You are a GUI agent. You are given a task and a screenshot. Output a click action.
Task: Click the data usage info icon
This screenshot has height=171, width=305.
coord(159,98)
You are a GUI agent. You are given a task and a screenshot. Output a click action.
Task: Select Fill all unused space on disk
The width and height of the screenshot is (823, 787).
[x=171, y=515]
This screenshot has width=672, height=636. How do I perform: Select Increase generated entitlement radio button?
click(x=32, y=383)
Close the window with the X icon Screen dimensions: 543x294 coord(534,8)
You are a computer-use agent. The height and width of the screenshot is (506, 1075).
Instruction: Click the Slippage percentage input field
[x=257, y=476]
------
### [Stated goal]
Arrange every line of the entries above as a numbered list, leaving out any blank lines.

### [Answer in full]
1. You are a GUI agent. You are given a task and a screenshot. Output a click action.
2. Task: Click the data usage info icon
3. This screenshot has height=171, width=305.
4. coord(159,98)
5. You are a GUI agent. You are given a task and a screenshot. Output a click action.
6. Task: Select Fill all unused space on disk
7. The width and height of the screenshot is (823, 787).
8. [x=171, y=515]
9. This screenshot has width=672, height=636. How do I perform: Select Increase generated entitlement radio button?
10. click(x=32, y=383)
11. Close the window with the X icon Screen dimensions: 543x294 coord(534,8)
12. You are a computer-use agent. The height and width of the screenshot is (506, 1075).
13. Instruction: Click the Slippage percentage input field
14. [x=257, y=476]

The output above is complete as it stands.